- Battle of Camotes Islands: Part of the Pacific Theatre of World War II
| Date | 15 January 1945 - 31 January 1945 |
| Location | Poro Island, Philippines10°40′N 124°27′E﻿ / ﻿10.667°N 124.450°E |
| Result | Allied victory |

Belligerents
- Allies United States Commonwealth of the Philippines: Axis Empire of Japan

Commanders and leaders
- United States General John R. Hodge Ruperto C. Kangleon: Tomoyuki Yamashita

Units involved
- 7th Infantry Division (United States) 92nd Infantry Division (Philippine Commonwealth Army): ?

Strength
- 1 battalion, 4 PT boats: ?

Casualties and losses
- ?: ?

= Battle of Camotes Islands =

The Battle of Camotes Islands in the Pacific campaign of World War II was the amphibious invasion of the Poro Island in the Philippines by United States forces, who fought against the Imperial Japanese Army in the Philippines from 17 October - 26 December 1944. The operation was a small part of the Philippines campaign of 1944–45 for the recapture and liberation of the entire Philippine Archipelago and to end almost three years of Japanese occupation.

==History==
As stories about Japanese torturing and killing about 300 local inhabitants on 29 December 1944 in Pilar of Ponson Island reached Leyte, General John R. Hodge ordered a battalion landing team from the 7th Infantry Division to capture Ponson on 15 January 1945. The naval protection was provided by four PT boats under command of Lieutenant Commander Leeson on PT-134. The team found Ponson evacuated by Japanese, after landed unopposed on north and south tips of the island.

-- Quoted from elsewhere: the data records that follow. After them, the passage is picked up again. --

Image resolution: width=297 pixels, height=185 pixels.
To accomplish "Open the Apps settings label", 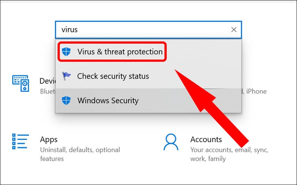I will click(x=49, y=140).
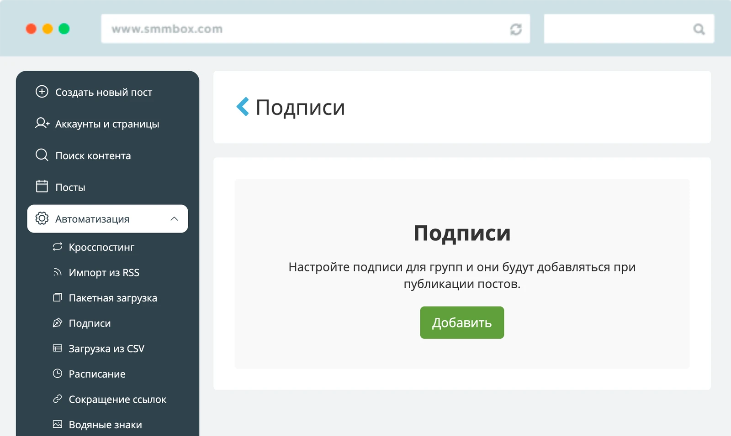Select the Водяные знаки image icon

coord(57,424)
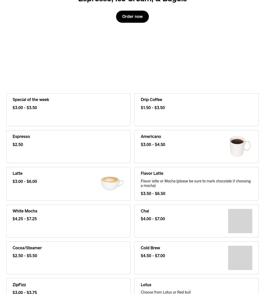Select the ZipFizz menu item
Viewport: 270px width, 294px height.
(x=68, y=286)
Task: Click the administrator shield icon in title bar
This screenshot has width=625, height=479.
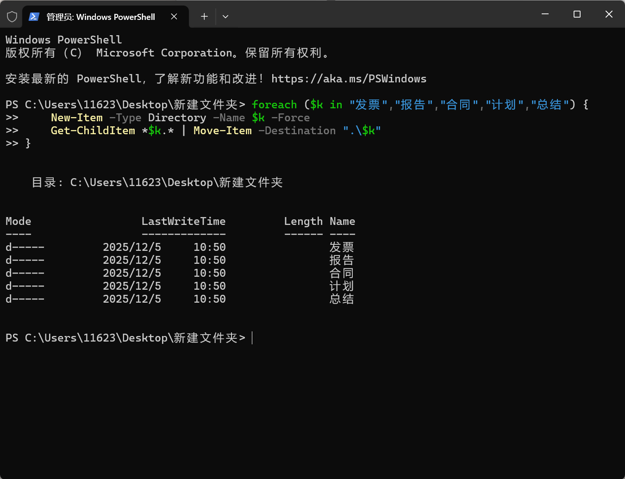Action: (12, 17)
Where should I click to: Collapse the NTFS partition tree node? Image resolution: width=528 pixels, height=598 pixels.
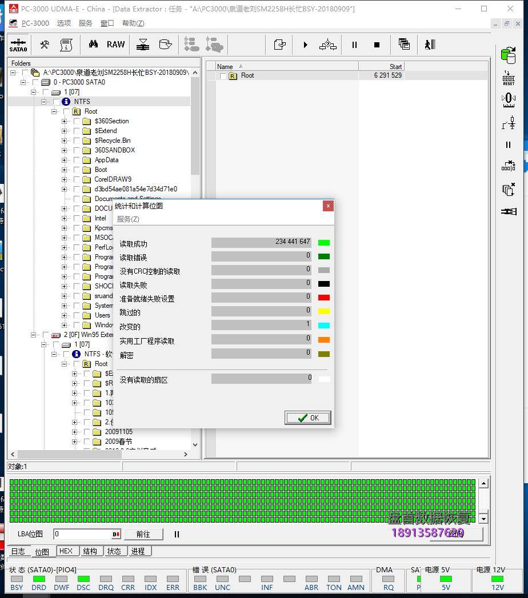(x=43, y=102)
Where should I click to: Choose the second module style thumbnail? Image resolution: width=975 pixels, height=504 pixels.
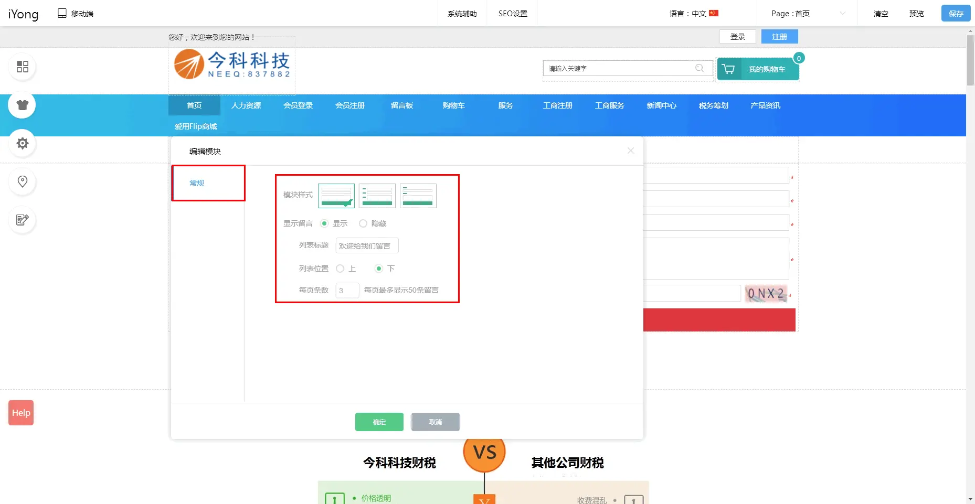pos(377,196)
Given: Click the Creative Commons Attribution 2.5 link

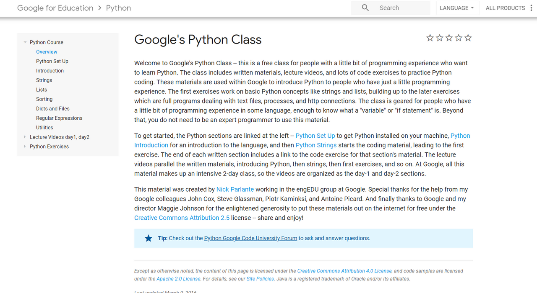Looking at the screenshot, I should 182,218.
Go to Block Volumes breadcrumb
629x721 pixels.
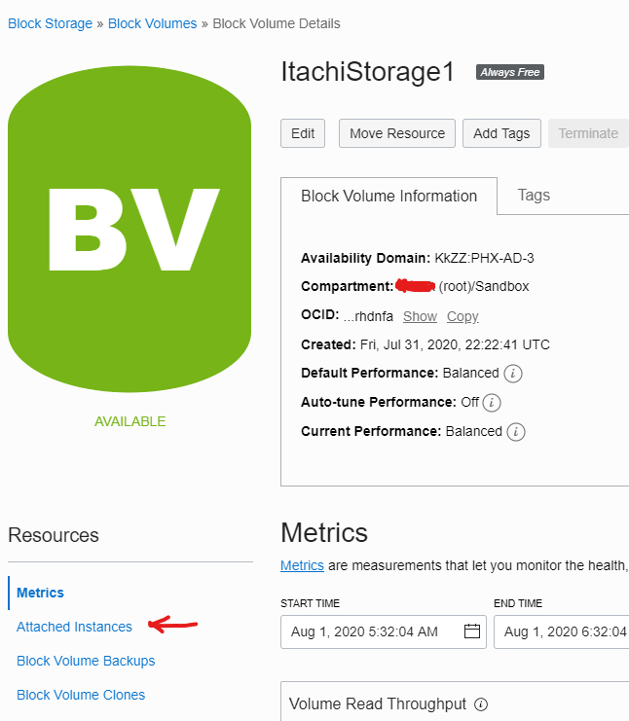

On 18 January, the landing force left Ponson Island and established a beachhead on Poro Island. On 19 January encounters with the Japanese garrison were reported. On 23 January, Japanese positions on "Hill 854" were encountered. The Japanese resistance was eliminated on 31 January 1945, and US forces returned to Leyte on 2 February. Control over Poro Island was transferred to the 2nd battalion of the 94th infantry regiment of the Commonwealth of the Philippines army.